The Sirius business model, observed Drew Robertson of PhoneRanger Wireless Solutions, aims for penetration in 10 percent of cars in the next five years. According to Hanson, though, “the vast majority of in-car listening is not on the interstates,” but rather, in urban areas (i.e., during commute time), so there aren’t long stretches of tune-in time—resulting in poor audience numbers outside drive-time, which is sure to scare off advertisers. Oldies DJ Barry Scott adds: “A lot of people got [satellite radio] free with their cars. It just came with the car as-is—I don’t think [the car owners] even listen.” (A point also made during Hanson’s panel.) In other words, satellite radio is relying on a health-club model in which money is made off those who subscribe to a product without using it—which only works until that wave of subscribers cancels en masse.

Scott, a longtime radio veteran who works in Internet broadcasting, makes another point. His Boston-based show, “The Lost 45s” was once syndicated to trad radio.

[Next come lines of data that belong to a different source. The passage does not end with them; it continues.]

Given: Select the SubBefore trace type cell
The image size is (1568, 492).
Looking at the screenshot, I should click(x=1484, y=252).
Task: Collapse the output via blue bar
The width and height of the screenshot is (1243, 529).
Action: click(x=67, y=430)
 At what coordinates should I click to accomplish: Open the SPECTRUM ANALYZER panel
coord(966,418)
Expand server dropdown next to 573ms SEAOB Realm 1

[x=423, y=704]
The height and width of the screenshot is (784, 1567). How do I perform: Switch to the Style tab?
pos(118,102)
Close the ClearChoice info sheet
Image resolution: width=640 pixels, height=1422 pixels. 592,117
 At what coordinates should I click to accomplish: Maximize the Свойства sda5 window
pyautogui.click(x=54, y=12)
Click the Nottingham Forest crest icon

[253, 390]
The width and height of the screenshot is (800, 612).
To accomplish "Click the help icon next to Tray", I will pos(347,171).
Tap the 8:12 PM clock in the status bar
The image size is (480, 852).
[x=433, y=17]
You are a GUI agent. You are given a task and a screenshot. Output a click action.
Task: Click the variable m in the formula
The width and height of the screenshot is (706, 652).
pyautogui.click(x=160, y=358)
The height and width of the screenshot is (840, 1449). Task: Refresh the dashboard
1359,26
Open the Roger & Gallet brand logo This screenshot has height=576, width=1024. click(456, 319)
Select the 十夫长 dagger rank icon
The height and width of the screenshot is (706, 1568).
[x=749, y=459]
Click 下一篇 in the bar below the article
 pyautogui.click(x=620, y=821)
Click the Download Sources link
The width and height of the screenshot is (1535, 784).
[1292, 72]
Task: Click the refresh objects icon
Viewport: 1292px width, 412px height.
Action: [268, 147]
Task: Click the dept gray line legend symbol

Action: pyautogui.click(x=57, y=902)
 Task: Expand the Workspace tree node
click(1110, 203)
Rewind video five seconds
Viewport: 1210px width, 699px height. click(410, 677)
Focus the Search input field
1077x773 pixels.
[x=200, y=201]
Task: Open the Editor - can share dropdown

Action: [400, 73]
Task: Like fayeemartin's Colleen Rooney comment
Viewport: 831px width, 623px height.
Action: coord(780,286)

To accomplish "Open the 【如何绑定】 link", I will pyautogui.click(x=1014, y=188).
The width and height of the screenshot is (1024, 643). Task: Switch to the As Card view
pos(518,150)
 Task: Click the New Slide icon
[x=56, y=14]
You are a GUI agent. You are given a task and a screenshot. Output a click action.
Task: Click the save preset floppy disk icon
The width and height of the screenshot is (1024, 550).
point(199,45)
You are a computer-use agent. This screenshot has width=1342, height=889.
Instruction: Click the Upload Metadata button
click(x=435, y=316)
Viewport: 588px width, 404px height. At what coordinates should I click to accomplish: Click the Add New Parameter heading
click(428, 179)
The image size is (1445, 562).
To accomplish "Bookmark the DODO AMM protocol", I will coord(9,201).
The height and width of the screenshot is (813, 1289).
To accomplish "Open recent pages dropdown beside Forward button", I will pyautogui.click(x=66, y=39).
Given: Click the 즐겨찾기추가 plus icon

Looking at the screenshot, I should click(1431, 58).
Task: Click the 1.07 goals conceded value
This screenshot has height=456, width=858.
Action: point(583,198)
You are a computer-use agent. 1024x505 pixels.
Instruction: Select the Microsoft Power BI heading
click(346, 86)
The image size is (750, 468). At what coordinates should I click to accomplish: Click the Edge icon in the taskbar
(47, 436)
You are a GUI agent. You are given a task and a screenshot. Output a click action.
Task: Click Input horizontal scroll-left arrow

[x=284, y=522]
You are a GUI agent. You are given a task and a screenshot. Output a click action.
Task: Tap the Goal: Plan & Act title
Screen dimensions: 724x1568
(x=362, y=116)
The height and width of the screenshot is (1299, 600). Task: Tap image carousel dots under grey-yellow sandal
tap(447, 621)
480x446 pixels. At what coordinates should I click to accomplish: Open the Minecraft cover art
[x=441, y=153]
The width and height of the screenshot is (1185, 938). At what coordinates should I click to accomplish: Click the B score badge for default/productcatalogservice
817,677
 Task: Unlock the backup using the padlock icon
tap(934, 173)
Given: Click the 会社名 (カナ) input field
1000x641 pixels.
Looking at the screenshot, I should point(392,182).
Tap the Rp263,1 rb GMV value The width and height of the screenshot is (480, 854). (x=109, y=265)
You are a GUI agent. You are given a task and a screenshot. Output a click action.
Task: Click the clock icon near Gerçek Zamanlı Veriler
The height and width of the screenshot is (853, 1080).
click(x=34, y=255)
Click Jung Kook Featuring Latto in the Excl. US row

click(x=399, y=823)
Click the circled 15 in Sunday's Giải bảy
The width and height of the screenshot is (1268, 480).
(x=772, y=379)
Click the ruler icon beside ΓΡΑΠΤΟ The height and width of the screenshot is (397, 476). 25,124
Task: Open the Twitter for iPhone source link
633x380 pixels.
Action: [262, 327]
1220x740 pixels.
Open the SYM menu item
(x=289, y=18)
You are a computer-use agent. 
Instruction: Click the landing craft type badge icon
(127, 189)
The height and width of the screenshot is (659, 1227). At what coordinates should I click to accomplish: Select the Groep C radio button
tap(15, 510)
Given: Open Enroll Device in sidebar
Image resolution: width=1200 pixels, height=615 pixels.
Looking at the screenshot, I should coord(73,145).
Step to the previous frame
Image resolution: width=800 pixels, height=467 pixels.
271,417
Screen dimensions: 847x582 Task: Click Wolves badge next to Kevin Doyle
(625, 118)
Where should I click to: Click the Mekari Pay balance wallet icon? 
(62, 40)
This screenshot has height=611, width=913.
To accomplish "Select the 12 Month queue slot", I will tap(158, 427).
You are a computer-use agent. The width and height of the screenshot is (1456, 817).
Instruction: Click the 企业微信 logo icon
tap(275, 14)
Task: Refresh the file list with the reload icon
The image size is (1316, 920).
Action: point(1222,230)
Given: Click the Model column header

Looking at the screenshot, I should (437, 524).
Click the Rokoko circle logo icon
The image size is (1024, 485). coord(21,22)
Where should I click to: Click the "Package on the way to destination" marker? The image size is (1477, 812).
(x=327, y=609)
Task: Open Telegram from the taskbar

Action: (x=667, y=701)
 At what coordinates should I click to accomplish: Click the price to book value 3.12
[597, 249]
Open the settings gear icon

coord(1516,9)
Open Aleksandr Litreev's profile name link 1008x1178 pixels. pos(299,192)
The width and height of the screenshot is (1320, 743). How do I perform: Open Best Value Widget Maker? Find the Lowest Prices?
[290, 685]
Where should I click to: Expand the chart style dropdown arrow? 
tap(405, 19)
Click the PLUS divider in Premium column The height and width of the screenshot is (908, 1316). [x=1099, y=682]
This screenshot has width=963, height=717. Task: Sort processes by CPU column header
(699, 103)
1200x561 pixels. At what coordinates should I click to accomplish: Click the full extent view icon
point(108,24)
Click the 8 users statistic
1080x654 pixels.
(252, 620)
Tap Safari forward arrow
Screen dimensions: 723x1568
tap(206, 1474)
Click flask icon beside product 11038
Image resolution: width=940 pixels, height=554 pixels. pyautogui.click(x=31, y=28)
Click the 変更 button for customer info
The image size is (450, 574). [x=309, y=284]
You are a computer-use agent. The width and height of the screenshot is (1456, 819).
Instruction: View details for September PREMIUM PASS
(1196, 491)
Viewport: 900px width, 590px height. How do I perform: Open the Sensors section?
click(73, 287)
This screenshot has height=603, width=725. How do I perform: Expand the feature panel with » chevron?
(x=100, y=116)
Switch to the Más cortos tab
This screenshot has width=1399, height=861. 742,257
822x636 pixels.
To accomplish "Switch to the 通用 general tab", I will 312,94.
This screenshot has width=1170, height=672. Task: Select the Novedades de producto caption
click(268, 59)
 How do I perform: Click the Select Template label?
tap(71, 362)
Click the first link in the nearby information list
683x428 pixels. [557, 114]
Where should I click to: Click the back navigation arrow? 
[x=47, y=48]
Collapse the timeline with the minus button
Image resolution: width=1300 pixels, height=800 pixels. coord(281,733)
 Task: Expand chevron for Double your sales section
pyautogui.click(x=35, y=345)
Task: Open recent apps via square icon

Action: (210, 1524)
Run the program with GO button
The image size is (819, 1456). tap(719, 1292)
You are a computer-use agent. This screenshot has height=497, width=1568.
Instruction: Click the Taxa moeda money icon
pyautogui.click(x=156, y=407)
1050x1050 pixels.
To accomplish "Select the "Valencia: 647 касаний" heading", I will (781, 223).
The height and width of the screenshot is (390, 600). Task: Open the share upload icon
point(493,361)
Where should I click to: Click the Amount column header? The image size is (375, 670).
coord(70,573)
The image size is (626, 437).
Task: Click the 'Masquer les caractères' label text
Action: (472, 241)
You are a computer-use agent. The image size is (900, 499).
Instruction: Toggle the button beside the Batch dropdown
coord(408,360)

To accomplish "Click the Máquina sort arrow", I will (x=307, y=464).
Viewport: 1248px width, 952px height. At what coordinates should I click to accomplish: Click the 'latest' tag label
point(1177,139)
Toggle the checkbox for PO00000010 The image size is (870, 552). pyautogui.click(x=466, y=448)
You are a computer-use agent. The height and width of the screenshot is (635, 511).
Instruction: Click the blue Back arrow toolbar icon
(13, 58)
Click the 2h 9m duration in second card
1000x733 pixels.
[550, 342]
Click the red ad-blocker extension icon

But program directors took umbrage with him playing forgotten chart hits: “What they wanted was, every time someone punched in their radio station, they got the same old song that they always play, so that you knew instantly what their station was about.” His show has nevertheless been number one in its market for several years. But only on the Internet can he easily expand beyond that market without being subject to narrow format rules.

As webcast personalization has improved, audiences have demonstrated that they care less about celeb DJs than getting the music they want. Meanwhile, even the perennially out-of-step Rolling Stone has cited RAIN publisher Kurt Hanson’s own AccuRadio as one of radio’s “best and most adventurous” properties. As hype goes, it ain’t much. But at least web radio has earned it.